____ Document
Column: Beleid belastingdienst inzake vastgoedexploitanten openbaar!

Vastgoedexploitanten moeten zich goed bewust zijn van de fiscale kwalificatie van hun activiteiten. Particuliere vastgoedbeleggers willen graag als belegger kwalificeren om in box 3 te vallen. Vastgoedfamiliebedrijven die het vastgoed in de BV exploiteren willen juist dat sprake is van een onderneming, zodat men kan profiteren van de fiscaal voordelige bedrijfsopvolgingsfaciliteiten. Centraal staat de vraag of de vastgoedexploitatie al dan niet een onderneming vormt. Binnen de belastingdienst maakt men gebruik van een Praktijkhandleiding Vastgoedexploitanten. Ik heb dit document via een WOB-verzoek in handen gekregen en licht vooruitlopend op de publicatie door het Ministerie van Financiën alvast een tipje van de sluier op.

De Praktijkhandleiding Vastgoedexploitanten is met name bedoeld voor bedrijfsopvolgingssituaties, maar ook voor particuliere vastgoedbeleggers kan het zinvol zijn om kennis te hebben van de visie van de belastingdienst. Voor bedrijfsopvolgingssituaties geldt dat bij de overdracht krachtens schenking of erfrecht van aandelen in een vastgoed bv in de meeste gevallen geen beroep op de fiscaal voordelige bedrijfsopvolgingsfaciliteiten (de BOF) mogelijk is. De BOF geldt namelijk alleen als sprake is van ondernemingsvermogen en de fiscus is van mening dat vastgoed geen ondernemingsvermogen is. Dit betekent bijvoorbeeld dat, bij de overgang van een vastgoedportefeuille in geval van overlijden, de totale belastingheffing kan oplopen tot 40%, terwijl de belastingheffing in potentie slechts enkele procenten bedraagt als het om ondernemingsvermogen gaat.

Mening Belastingdienst
De Praktijkhandleiding Vastgoedexploitanten is bedoeld om inspecteurs een overzicht te bieden om de problematiek te kunnen overzien om vervolgens een standpunt te kunnen innemen. Dit vindt plaats door de inspecteurs een werkwijze voor te schotelen op basis van een omstandighedencatalogus die relevante feiten en omstandigheden boven tafel moet krijgen. De Praktijkhandleiding Vastgoedexploitanten biedt een interessant inkijkje in de gedachtegang van de belastingdienst. Het voert op deze plaats te ver om het document integraal te bespreken, maar de volgende aspecten verdienen nadere aandacht.
________
Opdracht: Kun je de column over het beleid van de belastingdienst voor vastgoedexploitanten vervolgen na de laatste zin hierboven?
____ Fragment gegevensset
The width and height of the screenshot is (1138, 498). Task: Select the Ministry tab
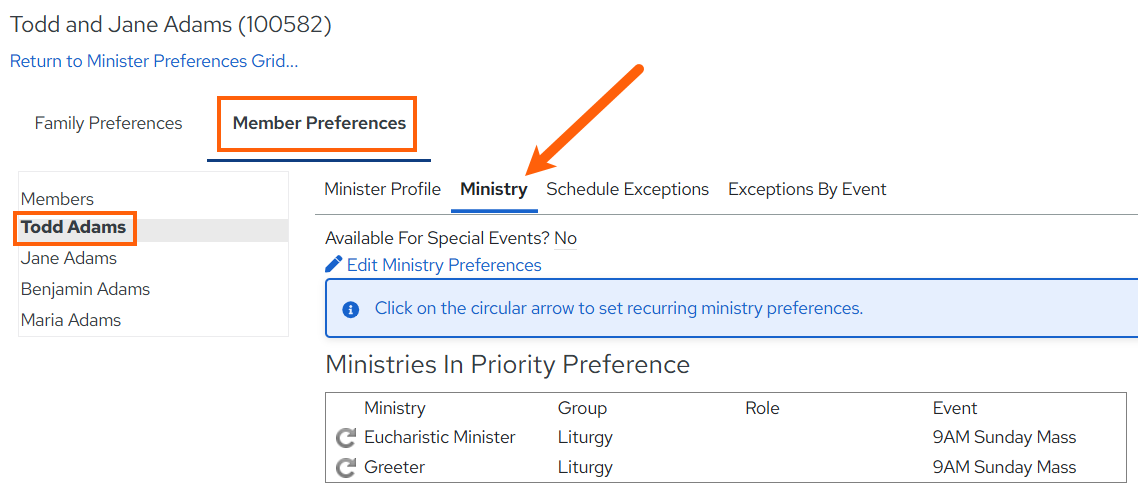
________
Resultaat opdracht:
Op de eerste plaats valt te lezen dat de belastingdienst als uitgangspunt hanteert dat verhuur van vastgoed per definitie nooit een onderneming vormt. Dit is niet echt verrassend. In de praktijk zien we namelijk dat de belastingdienst dit standpunt keer op keer inneemt. Het is echter wel belangrijk om te constateren dat in de fiscale rechtspraak al diverse keren is geoordeeld dat de exploitatie van vastgoed wel degelijk als een onderneming kan kwalificeren. Volgens de fiscus zijn deze zaken echter niet leidend. Bovendien vindt de fiscus dat het verrichten van beheerswerkzaamheden inherent is aan de verhuur van vastgoed. Dat is inderdaad een juiste observatie, maar daarmee is niet gezegd dat het daadwerkelijk verrichten van al deze werkzaamheden nooit zou kunnen leiden tot een ondernemingsactiviteit. Het gaat er namelijk om of en in hoeverre de eigenaar van het vastgoed al deze werkzaamheden zelf zou verrichten en niet of de werkzaamheden op zichzelf beschouwd horen bij de verhuur van vastgoed. De gemiddelde particuliere belegger zal zich namelijk nooit zelf volledig bezighouden met administratief, technisch en commercieel beheer. Die zal dit soort werkzaamheden grotendeels hebben uitbesteed aan een van de vele professionele vastgoedbeheerorganisaties die ons land rijk is. Voor vastgoedfamiliebedrijven geldt veelal dat zij deze werkzaamheden grotendeels in eigen beheer uitvoeren.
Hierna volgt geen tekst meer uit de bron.